We've seen the evolution of Acrobat from PDF over the last 10, 15 years. And if you look at the most recent announcements around Acrobat Studio, which is really our productivity and collaboration platform, its intent is to recognize that business documentation and business content is constantly evolving.

553.312 - 570.308 Ben Goodman

We need to produce content, whether it's strategy documents or communications, and they will evolve consistently over time. And the formats that people want to consume those in will vary. If you're looking to consume a board paper, you might prefer it in a traditional format.
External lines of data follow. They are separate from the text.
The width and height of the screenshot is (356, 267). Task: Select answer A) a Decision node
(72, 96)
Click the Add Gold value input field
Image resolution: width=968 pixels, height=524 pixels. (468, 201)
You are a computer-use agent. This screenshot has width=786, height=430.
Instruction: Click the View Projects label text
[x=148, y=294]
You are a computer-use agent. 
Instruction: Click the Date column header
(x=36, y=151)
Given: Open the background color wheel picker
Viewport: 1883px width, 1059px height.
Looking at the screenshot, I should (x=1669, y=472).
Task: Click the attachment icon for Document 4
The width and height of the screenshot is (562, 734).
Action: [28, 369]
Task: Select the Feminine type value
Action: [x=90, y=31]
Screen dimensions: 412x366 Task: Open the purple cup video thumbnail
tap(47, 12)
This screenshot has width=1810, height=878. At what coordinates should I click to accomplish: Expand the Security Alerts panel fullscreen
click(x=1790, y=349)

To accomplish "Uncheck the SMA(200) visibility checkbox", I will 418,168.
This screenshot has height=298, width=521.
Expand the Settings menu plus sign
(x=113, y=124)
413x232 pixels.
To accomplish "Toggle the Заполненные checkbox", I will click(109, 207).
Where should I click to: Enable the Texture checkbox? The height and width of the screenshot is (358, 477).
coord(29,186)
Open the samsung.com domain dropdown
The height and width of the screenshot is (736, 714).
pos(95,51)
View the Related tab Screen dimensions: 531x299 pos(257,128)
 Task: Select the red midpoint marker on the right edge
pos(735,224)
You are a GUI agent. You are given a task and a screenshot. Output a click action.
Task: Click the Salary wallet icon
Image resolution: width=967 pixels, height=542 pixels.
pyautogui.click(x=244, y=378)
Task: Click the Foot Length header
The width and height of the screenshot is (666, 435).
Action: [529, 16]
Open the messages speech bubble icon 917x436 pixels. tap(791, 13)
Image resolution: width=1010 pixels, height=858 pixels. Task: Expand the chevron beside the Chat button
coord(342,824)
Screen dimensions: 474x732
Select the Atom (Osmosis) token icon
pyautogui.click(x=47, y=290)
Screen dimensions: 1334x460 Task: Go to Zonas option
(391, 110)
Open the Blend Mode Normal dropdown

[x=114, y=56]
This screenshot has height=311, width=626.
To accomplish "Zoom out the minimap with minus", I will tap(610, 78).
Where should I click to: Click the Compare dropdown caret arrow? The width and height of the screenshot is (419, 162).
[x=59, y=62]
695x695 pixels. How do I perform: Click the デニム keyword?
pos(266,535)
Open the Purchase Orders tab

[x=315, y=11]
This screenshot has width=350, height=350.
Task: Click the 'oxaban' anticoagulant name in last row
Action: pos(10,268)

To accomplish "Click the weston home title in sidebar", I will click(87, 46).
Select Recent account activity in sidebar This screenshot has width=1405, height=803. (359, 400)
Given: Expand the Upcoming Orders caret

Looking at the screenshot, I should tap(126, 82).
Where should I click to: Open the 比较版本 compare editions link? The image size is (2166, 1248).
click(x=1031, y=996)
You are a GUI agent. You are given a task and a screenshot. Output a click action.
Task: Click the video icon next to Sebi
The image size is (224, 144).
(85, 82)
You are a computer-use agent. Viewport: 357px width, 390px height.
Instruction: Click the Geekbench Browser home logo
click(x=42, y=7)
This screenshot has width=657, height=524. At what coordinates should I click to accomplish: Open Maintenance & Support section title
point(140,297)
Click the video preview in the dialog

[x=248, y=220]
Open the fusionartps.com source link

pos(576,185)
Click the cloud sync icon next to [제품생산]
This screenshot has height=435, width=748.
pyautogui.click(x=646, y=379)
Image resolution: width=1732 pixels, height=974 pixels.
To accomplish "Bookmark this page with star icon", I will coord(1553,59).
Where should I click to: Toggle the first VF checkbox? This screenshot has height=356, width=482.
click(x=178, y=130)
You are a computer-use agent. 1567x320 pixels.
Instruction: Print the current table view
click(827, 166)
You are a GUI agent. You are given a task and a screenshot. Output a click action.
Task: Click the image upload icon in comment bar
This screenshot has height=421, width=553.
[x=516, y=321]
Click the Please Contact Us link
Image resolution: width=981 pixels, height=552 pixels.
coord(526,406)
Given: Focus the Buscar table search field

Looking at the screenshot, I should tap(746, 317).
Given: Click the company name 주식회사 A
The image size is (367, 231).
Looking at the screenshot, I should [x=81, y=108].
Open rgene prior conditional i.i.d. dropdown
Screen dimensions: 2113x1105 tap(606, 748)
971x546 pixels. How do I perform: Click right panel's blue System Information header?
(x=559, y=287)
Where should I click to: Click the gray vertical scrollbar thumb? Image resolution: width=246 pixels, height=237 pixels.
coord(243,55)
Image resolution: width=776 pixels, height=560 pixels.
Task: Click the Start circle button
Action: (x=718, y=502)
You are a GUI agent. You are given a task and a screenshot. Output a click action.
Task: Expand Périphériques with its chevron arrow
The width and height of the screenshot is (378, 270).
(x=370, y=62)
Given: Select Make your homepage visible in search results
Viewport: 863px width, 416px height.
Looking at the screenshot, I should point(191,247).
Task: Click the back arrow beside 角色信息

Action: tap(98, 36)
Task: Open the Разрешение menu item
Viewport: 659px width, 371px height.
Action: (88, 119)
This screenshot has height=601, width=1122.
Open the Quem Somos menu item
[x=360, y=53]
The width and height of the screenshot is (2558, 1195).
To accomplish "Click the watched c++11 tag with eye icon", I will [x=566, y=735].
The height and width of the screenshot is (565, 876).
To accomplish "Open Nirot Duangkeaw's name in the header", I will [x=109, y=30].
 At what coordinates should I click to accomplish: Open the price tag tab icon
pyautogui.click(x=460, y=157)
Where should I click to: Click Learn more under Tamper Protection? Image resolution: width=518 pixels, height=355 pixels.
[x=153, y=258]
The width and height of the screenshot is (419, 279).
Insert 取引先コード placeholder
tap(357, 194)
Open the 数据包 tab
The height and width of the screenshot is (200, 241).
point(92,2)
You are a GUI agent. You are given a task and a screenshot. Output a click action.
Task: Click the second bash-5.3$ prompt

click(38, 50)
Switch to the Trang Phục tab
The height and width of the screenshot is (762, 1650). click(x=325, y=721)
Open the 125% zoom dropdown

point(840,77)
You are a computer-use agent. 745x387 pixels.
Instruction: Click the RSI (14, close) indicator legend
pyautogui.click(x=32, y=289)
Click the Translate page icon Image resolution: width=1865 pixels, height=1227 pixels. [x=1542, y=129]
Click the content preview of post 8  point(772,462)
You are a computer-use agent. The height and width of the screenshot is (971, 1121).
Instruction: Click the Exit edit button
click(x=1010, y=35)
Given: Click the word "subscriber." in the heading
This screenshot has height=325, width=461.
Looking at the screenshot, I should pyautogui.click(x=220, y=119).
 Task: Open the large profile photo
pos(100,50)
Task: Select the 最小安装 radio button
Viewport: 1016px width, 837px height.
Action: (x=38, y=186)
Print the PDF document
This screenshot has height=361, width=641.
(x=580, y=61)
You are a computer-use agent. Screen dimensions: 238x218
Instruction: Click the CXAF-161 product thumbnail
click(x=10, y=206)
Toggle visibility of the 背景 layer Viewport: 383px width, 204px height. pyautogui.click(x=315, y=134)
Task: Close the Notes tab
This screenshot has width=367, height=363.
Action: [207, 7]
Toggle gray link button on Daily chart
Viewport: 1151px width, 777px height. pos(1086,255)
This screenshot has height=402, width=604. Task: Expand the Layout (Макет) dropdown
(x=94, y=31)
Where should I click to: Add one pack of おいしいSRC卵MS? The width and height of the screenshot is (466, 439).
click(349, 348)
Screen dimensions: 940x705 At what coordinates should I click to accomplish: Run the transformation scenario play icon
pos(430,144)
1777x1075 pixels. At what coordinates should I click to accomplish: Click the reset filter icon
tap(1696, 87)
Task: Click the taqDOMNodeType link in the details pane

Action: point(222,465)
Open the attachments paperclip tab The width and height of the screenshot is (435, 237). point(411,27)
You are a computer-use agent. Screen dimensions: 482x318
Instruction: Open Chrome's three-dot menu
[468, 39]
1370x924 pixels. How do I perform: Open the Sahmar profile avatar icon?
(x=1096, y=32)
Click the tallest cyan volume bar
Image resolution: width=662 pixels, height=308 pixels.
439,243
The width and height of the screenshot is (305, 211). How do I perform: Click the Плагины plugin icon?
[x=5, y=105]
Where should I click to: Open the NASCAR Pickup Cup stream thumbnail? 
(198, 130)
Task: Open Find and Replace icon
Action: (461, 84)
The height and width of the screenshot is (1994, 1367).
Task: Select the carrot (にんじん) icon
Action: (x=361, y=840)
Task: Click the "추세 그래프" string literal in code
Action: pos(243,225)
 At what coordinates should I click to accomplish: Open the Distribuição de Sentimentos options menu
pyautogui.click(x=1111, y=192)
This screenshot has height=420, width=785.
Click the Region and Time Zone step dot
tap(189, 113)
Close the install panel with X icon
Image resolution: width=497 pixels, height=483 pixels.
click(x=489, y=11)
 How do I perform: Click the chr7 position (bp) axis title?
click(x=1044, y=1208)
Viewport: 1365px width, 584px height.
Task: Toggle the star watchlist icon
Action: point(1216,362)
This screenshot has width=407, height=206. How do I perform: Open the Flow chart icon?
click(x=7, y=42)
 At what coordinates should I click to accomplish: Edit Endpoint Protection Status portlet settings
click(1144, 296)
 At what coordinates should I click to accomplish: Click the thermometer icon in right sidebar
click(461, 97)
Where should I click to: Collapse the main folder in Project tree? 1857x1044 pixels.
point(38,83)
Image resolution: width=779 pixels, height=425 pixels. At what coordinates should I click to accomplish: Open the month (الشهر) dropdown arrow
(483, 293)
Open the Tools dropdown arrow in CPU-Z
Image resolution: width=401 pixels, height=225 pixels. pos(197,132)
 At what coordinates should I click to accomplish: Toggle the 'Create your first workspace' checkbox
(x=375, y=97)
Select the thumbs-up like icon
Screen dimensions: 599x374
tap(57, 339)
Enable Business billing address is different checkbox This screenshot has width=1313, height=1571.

570.288 - 579.759 Ben Goodman

If you are an executive wanting to listen to a podcast of a board paper while you're out in a run in the morning, that's now a format that people need to think about.

580.199 - 600.357 Ben Goodman

Acrobat Studio brings together the power of AI to help organizations import business data and effectively make recommendations and drive outcomes, but also the ability to repurpose that into any format that makes sense for the business. And what we're finding is that organizations are leveraging this, are being able to engage internal stakeholders, business stakeholders in different ways.

601.018 - 620.376 Ben Goodman

Because suddenly as an executive, I don't need to read a 17-page document. I can listen to a seven-minute podcast that tells me everything I need to know because that's my preferred method for consuming information. And we're now starting to meet people where they are in terms of the best way for them to engage. I think that's a really powerful element of the evolution of Acrobat and Studio.